I’m writing this on Thursday night in the awkward gap between my last meeting and when class starts. It’s been raining all day and my head feel like it weighs a million pounds, which my mom says is barometric pressure sensitivity and typically affects old people and teenagers (which one am I?). Atmospheric pressure did hit a several-week low today, so I will accept this confirmation bias confirmation. Also, my department just sent out an email to all the graduating seniors providing them with custom Zoom backgrounds for graduation. Bleak.
Here’s what’s good:
1. Tweet
2. Been listening to the classic
The Holy Bible by Manic Street Preachers (1994)
You know it, I know it, it’s a fan favorite for a reason.
3. Escape Room by Lucciana Costa
Hobart After Dark (HAD) prints poetry and other stuff that I can best describe as under 600 words and comfortably deranged.

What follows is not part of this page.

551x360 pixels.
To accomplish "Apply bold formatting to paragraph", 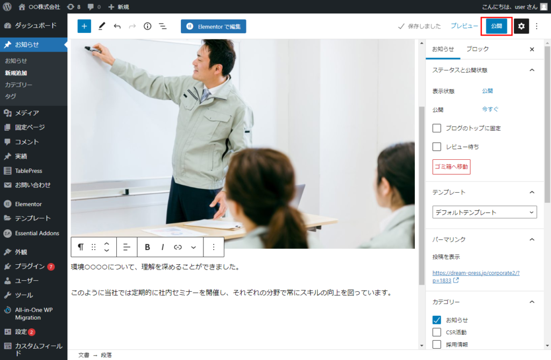I will [147, 247].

This fragment from Costa about being trapped in a Harlan Ellison-type Escape Room From Hell made me certifiably Laugh Out Loud.

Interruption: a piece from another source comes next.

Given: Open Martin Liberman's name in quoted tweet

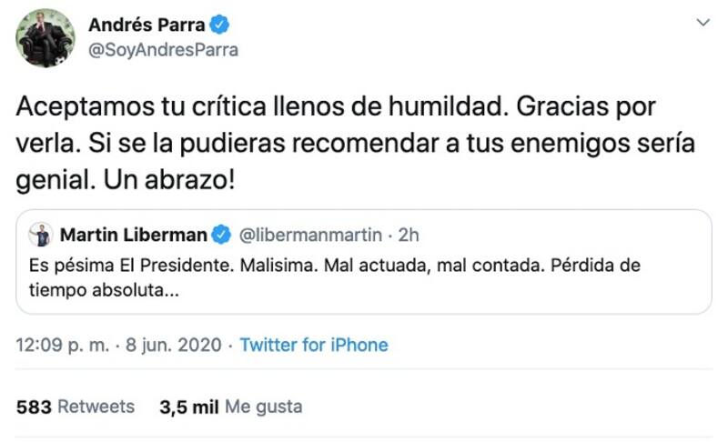Looking at the screenshot, I should (133, 236).
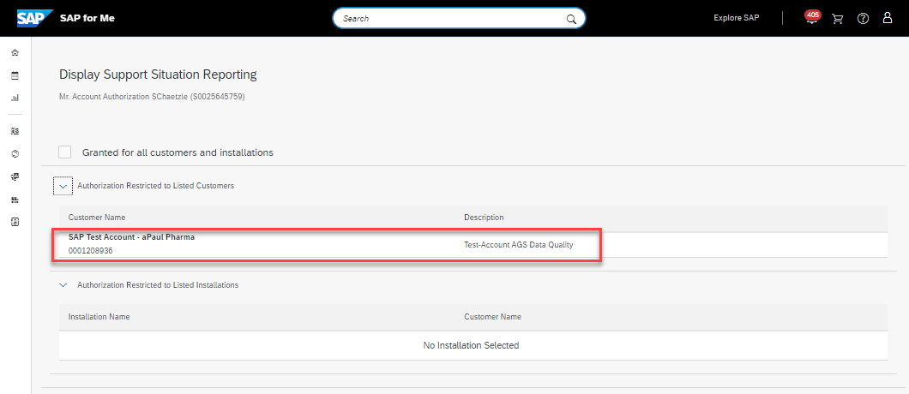909x394 pixels.
Task: Open the user profile icon
Action: pyautogui.click(x=888, y=19)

If you don’t read HAD yet, what are you doing?
4. Turbulent flow through teapot spouts
I hadn’t realized how much spout shape can affect the flow out of a teapot, but now that I have, I can’t not think about it every time I pour coffee out of my teapot. Look at the difference between the chunky turbulent flow and the smooth laminar flow of the high-quality teapots:
Yes sometimes I make my drip coffee into a teapot which is not strictly cancellable but is probably not what you should do. I don’t have a coffee pot though and I think the form is similar enough that it should be ok? Opinions welcome.

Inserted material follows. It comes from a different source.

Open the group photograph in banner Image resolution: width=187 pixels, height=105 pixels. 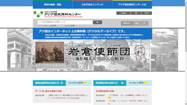[50, 53]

5. Caffeine dosing schedule based on your level of sleep deprivation
A team of researchers at the Department of Defense created this web tool that you can use to generate a schedule for when and how much coffee you should be drinking, based on when and how long you sleep for and what your threshold for attention/performance is.
You have to make a free account to use it, and the user interface is very 2003, but it’s easy enough to figure out. When I put in my sleep schedule and used the default desired alertness, it tried to tell me I don’t need to be drinking any coffee, which is false, probably because it doesn’t have a space for you to input whether you have a crippling chemical dependency.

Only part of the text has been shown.